La organización envió su amicus curiae en reacción al proyecto de resolución que esbozó el ministro Jorge Mario Pardo Rebolledo a finales del pasado mes de octubre, la cual plantea que “no sólo es constitucional la participación de las Fuerzas Armadas en auxilio o apoyo de las autoridades civiles, sino necesaria para salvaguardar el orden jurídico emanado de la propia Ley Fundamental”.

En el documento, WOLA recordó que el Ejército estuvo involucrado en sonados casos de violaciones a los derechos humanos a pesar de los cuatro lineamientos sobre el uso de la fuerza que entraron en vigor desde el 2009.

El informe cita, entre otros, los ejemplos de las ejecuciones extrajudiciales de Tlatlaya, de la desaparición forzada de los 43 normalistas de Ayotzinapa, la ejecución extrajudicial de Calera, en Zacatecas, o la reciente desaparición forzada de 23 personas en Nuevo Laredo, Tamaulipas, por parte de elementos de la Secretaría de la Marina (Semar).

La organización también recalcó que la LSI hará todavía más difícil que los militares cooperen con las autoridades civiles en la investigación sobre los abusos militares, y que en los hechos las instituciones castrenses ponen muchas trabas a las autoridades civiles para proteger a sus integrantes involucrados en casos de violaciones a los derechos humanos.

En las 501 páginas del proyecto de resolución de Pardo Rebolledo se plantea la inconstitucionalidad de siete artículos y la modificación de cuatro más, pero se validan 23 de los 34 artículos que integran la ley. Su publicación generó reacciones adversas en el sector de la defensa de los derechos humanos.

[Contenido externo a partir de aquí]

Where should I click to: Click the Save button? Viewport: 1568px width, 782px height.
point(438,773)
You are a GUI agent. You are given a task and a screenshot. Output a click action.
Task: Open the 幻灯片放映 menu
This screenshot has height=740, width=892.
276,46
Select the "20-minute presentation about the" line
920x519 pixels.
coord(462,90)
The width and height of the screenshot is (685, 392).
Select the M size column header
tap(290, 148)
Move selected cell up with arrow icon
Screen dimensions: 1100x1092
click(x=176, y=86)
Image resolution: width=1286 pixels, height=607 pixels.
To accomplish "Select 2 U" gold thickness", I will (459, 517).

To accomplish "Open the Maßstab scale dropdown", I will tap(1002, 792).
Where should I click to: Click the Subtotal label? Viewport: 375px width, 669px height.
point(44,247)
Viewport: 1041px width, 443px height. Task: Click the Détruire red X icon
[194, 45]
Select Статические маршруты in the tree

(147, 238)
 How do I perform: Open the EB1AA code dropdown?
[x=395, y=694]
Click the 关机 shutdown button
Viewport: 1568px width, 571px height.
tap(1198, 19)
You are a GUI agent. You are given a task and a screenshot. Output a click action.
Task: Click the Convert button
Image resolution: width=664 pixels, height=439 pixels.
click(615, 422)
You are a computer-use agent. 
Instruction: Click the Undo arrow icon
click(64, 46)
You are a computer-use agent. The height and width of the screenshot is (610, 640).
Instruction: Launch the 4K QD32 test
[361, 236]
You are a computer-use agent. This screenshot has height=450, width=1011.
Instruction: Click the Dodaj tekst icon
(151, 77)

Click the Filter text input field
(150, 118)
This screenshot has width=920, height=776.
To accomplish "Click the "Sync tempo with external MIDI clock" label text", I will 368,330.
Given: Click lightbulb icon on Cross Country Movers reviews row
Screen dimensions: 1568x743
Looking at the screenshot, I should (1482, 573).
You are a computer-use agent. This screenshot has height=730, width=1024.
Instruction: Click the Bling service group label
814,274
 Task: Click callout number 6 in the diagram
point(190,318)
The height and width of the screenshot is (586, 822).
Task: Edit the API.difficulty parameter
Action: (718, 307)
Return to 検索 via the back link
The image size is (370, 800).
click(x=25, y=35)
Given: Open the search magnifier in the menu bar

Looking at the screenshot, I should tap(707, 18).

El jueves pasado, el colectivo #SeguridadSinGuerra –que aglutina a 300 organizaciones- consideró el proyecto como “deficiente y también un mensaje de impunidad”, pues invisibiliza a las víctimas y a la guerra misma”, además de que “los riesgos de mantener al Ejército en las calles, sin mecanismos efectivos de control, subsisten.

El mismo día, el Observatorio Internacional de México –integrado por WOLA y con otras 7 organizaciones internacionales- repudió públicamente el proyecto de resolución de Pardo, entre otros porque “significa que la participación de militares en tareas reservadas a fuerzas civiles es una solución aceptable para combatir la violencia y la delincuencia”, a pesar de que “tales políticas tuvieron resultados desastrosos en México y América Latina”.

Añadió: “También es preocupante que el gobierno mexicano siga enfocándose en buscar las vías legales de mantener la presencia de soldados en las calles a cualquier costo, y de militarizar las políticas de seguridad del país”.

Y ayer, la Comisión Nacional de Derechos Humanos (CNDH) envió un “respetuoso llamado” a los integrantes de la SCJN para que declaren la inconstitucionalidad de la ley.